Another measure of error that you could use is the coefficient of determination (see Chapter 5), which is the percentage of error that is reduced in the relationship between variables. For example, if the correlation between two variables is .4 and the coefficient of determination is 16% or .42, the reduction in error is 16% since initially we suspect the relationship between the two variables starts at 0 or 100% error (no predictive value at all).
If we take all of these differences, we can compute the average amount that each data point differs from the predicted data point, or the standard error of estimate . This is a kind of standard deviation that reflects average error along the line of regression. The value tells us how much imprecision there is in our estimate.
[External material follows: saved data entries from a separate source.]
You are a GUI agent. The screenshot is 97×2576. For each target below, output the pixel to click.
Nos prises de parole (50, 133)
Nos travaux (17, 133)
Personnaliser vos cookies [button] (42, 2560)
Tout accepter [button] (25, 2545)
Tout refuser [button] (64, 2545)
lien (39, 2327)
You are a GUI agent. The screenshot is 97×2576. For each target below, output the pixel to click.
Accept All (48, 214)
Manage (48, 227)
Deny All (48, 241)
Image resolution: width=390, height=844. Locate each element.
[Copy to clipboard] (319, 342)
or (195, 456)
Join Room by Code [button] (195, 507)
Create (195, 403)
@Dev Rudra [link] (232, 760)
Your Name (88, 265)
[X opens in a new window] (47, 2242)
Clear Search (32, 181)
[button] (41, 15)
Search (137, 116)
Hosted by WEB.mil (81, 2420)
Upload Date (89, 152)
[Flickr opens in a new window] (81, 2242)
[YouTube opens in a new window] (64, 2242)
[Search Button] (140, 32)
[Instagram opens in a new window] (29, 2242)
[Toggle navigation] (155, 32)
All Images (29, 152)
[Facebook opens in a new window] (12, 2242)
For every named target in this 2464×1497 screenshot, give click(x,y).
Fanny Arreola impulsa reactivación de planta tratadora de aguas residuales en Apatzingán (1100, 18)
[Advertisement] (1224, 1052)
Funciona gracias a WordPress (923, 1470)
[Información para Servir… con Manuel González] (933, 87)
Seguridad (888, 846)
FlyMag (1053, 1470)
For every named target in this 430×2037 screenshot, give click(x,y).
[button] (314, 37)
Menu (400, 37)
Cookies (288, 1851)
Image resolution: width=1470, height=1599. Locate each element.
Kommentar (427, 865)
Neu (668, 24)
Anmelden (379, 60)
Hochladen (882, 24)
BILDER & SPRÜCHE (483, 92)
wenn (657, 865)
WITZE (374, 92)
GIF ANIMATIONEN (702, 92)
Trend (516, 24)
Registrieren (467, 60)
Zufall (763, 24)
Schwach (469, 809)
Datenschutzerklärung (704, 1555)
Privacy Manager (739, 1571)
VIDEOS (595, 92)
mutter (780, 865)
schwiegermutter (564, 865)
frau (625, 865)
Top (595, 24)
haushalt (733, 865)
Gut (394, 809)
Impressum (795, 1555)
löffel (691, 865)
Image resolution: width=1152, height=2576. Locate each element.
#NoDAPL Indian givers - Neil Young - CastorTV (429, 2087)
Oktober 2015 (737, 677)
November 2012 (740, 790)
As you might expect, the higher the correlation between the two values (and the better the prediction), the lower this standard error of estimate will be. In fact, if the correlation between the two variables is perfect (either +1 or −1), then the standard error of estimate is zero. Why? Because if prediction is perfect, all of the actual data points fall on the regression line, and there’s no error in estimating Y from X.
The predicted Y ′, or dependent variable, need not always be a continuous one, such as height, test score, or problem-solving skills. It can be a categorical variable, such as admit/don’t admit, Level A/Level B, or Social Class 1/Social Class 2. The score that’s used in the prediction is “dummy coded” to be a 0 or a 1 (or any two values) and then used in the same equation. Yes, you are right that the level of measurement for this sort of correlational stuff is supposed to be at the interval level, but a variable with just two values works mathematically as if it has equal-sized intervals because there is only one interval.
USING SPSS TO COMPUTE THE REGRESSION LINE
Let’s use SPSS to compute the regression line that predicts Y′ from X. The data set we are using is Chapter 16 Data Set 1. We will be using the number of hours of training to predict how severe injuries will be if someone is injured playing football.
There are two variables in this data set:
|
Variable |
Definition |
|
Training (X) |
Number of hours per week of strength training |
|
Injuries (Y) |
Severity of injuries on a scale from 1 to 10 |
Here are the steps to compute the regression line that we discussed in this chapter. Follow along and do it yourself.
1. Open the file named Chapter 16 Data Set 1.
2. Click Analyze → Regression → Linear. You’ll see the Linear Regression dialog box shown in Figure 16.5.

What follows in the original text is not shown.